Pakaian paling formal untuk wanita yang sudah menikah adalah kimono lengan sempit di acara-acara seperti pernikahan. Wanita kesepian itu mengenakan kimono satu lengan yang menarik perhatian di acara-acara resmi. Lambang keluarga menghiasi punggung atas dan lengan. Lengan yang sempit melambangkan bahwa wanita yang memakainya sekarang sudah menikah. Kimono berlengan sempit ini menjadi resmi pada awal abad ke-20, menunjukkan bahwa tren ini terinspirasi oleh pakaian formal Barat.

8. Budaya Jepang dan Seni Kontemporer Barat

Wanita dengan Kipas Angin, Gustav Klimt, 1918. / Foto: reddit.com
Wanita dengan Kipas Angin, Gustav Klimt, 1918. / Foto: reddit.com

Di antara banyak seniman lain, Gustav Klimt terpesona oleh budaya Jepang. Dia juga suka menggambar sosok wanita.
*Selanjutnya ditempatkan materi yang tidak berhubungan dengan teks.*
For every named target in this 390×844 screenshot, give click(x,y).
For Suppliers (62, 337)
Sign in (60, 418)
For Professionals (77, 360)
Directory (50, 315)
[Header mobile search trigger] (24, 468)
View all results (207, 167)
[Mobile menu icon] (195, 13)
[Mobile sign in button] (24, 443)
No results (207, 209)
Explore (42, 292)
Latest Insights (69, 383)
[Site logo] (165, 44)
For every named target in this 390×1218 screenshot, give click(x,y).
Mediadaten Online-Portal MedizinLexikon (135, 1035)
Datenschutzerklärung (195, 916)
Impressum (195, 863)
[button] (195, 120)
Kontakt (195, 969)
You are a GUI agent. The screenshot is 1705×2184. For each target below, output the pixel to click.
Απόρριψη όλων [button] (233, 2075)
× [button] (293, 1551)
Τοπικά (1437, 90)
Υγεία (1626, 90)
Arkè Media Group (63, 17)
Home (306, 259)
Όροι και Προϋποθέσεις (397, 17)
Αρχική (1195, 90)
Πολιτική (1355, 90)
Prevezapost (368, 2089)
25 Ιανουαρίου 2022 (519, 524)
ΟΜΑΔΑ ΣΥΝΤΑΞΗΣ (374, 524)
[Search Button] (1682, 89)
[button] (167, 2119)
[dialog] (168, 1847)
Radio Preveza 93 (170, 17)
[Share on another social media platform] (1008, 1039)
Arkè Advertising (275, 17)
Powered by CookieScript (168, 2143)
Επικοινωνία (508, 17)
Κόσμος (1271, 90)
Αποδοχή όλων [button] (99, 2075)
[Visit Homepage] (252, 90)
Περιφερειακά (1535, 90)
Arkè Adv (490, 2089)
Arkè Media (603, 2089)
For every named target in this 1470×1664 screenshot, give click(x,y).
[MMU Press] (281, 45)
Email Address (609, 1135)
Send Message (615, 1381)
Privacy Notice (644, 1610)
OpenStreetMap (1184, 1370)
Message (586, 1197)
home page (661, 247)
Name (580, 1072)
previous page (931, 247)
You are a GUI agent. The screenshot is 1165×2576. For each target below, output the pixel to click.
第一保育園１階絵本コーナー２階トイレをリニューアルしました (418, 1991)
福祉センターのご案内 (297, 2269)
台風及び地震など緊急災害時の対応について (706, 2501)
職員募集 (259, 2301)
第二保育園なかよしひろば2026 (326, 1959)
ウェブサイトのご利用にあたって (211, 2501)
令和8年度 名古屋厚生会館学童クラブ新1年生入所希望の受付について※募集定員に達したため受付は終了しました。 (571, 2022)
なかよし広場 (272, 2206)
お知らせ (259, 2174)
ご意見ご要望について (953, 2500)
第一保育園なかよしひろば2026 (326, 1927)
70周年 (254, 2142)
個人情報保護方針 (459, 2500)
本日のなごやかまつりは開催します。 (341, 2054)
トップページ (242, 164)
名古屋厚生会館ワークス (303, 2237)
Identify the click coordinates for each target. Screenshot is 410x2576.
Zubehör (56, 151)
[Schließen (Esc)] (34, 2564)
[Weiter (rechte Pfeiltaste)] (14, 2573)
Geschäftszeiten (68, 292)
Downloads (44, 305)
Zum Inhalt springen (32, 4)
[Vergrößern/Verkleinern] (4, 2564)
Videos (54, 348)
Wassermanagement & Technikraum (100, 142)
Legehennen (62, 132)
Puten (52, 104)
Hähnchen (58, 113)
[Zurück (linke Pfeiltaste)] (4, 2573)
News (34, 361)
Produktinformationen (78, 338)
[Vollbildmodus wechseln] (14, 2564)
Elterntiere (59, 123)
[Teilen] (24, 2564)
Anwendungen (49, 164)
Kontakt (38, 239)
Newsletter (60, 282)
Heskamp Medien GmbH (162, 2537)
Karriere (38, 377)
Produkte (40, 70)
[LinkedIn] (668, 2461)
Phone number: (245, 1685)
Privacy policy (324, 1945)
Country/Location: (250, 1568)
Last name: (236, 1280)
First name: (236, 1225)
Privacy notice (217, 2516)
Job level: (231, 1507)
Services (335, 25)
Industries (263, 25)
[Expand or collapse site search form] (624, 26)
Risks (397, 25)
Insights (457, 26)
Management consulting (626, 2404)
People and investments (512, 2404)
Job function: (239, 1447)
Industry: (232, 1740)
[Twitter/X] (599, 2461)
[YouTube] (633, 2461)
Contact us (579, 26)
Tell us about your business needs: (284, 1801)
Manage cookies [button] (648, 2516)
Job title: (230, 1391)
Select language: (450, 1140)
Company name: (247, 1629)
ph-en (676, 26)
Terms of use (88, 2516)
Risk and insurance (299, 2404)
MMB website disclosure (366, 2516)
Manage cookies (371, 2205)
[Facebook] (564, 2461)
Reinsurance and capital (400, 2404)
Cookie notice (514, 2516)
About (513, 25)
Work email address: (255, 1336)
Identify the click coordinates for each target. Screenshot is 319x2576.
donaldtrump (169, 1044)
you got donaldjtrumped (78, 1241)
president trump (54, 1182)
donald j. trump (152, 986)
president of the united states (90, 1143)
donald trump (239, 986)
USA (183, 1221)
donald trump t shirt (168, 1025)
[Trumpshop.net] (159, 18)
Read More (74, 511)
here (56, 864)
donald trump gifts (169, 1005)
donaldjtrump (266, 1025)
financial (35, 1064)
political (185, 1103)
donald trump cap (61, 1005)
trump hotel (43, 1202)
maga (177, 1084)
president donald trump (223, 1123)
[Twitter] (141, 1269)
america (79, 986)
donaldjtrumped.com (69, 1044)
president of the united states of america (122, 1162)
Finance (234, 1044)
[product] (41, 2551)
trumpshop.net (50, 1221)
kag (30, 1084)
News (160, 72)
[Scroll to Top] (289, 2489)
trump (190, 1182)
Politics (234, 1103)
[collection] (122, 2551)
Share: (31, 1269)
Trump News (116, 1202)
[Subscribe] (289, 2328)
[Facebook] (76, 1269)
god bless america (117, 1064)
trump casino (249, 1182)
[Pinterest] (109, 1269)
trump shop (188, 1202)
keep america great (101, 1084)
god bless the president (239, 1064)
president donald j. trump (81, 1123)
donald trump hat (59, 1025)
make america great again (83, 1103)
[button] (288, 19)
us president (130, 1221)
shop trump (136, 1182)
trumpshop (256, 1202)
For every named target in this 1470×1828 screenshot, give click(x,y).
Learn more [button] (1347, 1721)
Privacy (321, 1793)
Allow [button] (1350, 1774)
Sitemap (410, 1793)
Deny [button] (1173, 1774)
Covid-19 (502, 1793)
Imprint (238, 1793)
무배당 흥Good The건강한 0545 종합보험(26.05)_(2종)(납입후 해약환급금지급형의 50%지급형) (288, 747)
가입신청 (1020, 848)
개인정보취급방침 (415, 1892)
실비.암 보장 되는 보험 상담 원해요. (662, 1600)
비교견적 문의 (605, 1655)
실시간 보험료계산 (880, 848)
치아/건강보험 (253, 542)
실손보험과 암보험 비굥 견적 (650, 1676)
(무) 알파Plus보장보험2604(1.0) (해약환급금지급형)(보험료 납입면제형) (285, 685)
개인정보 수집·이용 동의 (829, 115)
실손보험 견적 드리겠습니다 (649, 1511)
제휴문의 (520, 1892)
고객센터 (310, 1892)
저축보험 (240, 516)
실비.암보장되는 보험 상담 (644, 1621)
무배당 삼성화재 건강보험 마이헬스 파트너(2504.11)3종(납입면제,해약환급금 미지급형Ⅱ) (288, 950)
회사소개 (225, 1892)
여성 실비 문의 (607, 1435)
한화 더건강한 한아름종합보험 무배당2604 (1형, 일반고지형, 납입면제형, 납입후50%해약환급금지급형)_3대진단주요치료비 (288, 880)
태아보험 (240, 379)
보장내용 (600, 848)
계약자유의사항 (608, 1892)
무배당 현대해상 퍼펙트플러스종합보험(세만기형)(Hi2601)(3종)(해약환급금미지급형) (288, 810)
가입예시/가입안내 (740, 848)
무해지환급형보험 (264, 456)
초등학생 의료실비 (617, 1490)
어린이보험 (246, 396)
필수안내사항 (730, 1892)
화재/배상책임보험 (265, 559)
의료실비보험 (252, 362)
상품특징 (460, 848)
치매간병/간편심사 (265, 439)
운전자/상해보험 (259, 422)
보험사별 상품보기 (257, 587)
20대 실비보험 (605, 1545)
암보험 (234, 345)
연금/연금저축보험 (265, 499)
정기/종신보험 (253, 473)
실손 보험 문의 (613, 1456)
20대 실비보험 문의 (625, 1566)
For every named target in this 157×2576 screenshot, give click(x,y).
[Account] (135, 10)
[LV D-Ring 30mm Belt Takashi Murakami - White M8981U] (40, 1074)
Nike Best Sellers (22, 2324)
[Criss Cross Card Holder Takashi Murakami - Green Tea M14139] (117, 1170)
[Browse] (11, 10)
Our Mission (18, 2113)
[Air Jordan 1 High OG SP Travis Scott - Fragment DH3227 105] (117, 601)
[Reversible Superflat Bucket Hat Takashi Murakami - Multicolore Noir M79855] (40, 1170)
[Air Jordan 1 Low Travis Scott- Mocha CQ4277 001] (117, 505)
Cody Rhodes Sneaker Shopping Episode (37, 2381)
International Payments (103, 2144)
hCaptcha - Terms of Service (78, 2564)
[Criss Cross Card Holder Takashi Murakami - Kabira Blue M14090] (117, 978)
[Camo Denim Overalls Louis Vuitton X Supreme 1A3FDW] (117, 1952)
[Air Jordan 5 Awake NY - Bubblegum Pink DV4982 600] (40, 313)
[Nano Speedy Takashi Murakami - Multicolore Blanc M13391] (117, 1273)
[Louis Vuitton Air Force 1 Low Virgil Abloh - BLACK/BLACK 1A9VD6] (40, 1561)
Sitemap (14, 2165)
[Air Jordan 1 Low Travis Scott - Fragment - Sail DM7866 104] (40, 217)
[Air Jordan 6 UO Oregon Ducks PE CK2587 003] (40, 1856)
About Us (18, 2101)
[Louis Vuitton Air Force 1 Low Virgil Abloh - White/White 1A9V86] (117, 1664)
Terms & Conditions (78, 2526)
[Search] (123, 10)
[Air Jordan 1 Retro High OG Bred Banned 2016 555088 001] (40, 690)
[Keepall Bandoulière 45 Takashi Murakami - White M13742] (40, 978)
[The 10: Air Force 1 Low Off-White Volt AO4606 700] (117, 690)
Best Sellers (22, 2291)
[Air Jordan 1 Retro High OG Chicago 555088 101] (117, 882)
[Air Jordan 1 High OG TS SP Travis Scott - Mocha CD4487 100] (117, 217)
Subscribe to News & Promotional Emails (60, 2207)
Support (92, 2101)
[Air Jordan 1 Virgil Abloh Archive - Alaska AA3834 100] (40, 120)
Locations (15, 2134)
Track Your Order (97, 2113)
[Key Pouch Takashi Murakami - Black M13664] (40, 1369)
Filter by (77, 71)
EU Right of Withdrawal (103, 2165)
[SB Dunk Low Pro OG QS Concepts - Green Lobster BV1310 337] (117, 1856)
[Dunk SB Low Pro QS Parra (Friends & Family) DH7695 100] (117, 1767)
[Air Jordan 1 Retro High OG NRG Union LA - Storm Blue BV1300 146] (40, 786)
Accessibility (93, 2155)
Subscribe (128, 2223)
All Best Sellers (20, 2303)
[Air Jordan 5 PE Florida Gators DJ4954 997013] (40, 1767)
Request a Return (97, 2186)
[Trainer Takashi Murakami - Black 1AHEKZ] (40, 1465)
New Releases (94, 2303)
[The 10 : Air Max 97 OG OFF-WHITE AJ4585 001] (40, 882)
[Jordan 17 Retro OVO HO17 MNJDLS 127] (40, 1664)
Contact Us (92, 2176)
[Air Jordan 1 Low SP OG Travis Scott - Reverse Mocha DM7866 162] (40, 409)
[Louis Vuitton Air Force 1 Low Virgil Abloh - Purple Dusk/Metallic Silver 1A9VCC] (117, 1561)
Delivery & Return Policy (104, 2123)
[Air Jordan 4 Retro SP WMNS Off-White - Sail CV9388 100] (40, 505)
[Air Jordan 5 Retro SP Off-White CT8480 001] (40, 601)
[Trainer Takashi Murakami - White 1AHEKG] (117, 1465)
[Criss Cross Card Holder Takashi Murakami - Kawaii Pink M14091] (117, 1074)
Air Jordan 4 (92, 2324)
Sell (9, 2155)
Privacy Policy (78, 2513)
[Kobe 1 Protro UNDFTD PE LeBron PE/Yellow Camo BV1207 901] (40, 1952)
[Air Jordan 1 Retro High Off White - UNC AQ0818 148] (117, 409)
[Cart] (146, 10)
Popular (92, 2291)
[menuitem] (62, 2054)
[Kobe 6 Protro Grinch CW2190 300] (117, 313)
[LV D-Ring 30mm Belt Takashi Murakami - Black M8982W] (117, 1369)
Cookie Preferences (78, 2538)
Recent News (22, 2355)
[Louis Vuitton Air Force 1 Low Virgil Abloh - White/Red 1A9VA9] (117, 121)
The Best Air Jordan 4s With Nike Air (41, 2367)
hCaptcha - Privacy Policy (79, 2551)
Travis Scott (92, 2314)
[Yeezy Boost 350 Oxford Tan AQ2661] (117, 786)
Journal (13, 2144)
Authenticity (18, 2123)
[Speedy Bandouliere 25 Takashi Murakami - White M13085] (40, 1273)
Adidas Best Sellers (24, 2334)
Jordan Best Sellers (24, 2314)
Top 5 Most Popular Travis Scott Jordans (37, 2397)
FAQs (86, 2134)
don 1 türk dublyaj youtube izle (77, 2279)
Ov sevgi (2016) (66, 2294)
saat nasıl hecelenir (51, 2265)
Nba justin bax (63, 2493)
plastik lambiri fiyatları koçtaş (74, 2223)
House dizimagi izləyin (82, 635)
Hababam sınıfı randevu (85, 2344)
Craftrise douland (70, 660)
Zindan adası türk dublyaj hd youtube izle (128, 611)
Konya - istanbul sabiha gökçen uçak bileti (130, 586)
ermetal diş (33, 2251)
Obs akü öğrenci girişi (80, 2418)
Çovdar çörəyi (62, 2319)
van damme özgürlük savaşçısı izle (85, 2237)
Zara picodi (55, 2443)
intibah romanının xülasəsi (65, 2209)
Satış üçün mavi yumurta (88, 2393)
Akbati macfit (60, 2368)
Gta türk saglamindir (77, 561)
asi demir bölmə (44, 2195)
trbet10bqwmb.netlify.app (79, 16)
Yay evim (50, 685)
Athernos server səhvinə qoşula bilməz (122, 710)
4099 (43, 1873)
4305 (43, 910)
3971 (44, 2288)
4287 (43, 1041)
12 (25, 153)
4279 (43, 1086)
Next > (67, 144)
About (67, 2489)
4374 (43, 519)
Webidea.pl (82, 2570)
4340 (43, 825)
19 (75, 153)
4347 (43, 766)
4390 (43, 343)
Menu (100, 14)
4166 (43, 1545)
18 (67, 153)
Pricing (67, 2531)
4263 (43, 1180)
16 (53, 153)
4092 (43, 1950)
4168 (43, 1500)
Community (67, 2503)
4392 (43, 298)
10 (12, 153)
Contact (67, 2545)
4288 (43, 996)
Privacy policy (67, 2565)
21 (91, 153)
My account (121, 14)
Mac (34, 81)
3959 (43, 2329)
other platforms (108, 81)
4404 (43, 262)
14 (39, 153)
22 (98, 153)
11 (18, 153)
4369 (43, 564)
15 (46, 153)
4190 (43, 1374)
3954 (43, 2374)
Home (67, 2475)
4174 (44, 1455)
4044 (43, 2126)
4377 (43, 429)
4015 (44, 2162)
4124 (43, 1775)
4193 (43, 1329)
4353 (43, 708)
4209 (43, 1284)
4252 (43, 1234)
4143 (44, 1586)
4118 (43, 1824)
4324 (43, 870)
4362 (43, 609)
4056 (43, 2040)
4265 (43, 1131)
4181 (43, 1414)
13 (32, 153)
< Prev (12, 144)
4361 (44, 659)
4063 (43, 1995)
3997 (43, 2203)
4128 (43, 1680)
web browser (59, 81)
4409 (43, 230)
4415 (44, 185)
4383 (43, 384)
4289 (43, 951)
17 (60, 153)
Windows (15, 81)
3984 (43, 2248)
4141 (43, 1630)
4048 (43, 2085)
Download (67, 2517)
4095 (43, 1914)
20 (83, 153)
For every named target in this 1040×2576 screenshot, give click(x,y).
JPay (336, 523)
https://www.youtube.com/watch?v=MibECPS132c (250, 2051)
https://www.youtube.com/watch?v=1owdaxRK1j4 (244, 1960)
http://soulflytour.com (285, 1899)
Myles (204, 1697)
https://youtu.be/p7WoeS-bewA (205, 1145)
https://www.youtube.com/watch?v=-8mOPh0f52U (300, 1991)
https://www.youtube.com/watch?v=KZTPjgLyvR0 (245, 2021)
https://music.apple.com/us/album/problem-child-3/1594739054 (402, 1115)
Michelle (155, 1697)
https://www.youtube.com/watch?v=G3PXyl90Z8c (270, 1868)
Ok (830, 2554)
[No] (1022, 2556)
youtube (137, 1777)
Kedua karakteristik ini ditemukan dalam karyanya "Lady with a Fan". Bagaimana seni Jepang telah mempengaruhi seni Barat selama bertahun-tahun dapat dilihat di banyak pelukis Impresionis lainnya seperti Claude Monet, Edouard Manet, dan Pierre Bonnard.

9. Kimono Jepang dari periode pasca perang hingga saat ini

Potongan Kayu, Utagawa Kunisada, 1847-1852 / Foto
Potongan Kayu, Utagawa Kunisada, 1847-1852 / Foto

Setelah Perang Dunia II, Jepang berhenti mengenakan kimono karena orang-orang mencoba membangun kembali kehidupan mereka. Mereka cenderung memakai pakaian gaya Barat daripada kimono, yang berkembang menjadi kostum yang dikodifikasi. Orang-orang mengenakan kimono untuk acara-acara yang menandai berbagai tahap kehidupan. Di pesta pernikahan, masih cukup populer untuk memakai kimono putih untuk upacara dan dicat mewah untuk perayaan nanti.

Angela Lindwall dalam kimono John Galliano, koleksi Musim Semi / Musim Panas 2007. / Foto: archidom.ru
Angela Lindwall dalam kimono John Galliano, koleksi Musim Semi / Musim Panas 2007. / Foto: archidom.ru

Selama pendudukan Sekutu setelah Perang Dunia II, budaya Jepang menjadi semakin Amerikanisasi. Hal ini membuat khawatir pemerintah Jepang, yang khawatir metode sejarah akan mulai menurun. Pada 1950-an, mereka mengesahkan berbagai undang-undang yang masih melindungi nilai-nilai budaya mereka, seperti teknik menenun dan mewarnai khusus. Kimono, yang dikenakan oleh wanita, terutama wanita muda, dengan perhiasan mewah, telah disimpan di museum dan koleksi pribadi.

Dan di artikel selanjutnya, baca juga tentang yang merupakan alasan utama hilangnya samurai.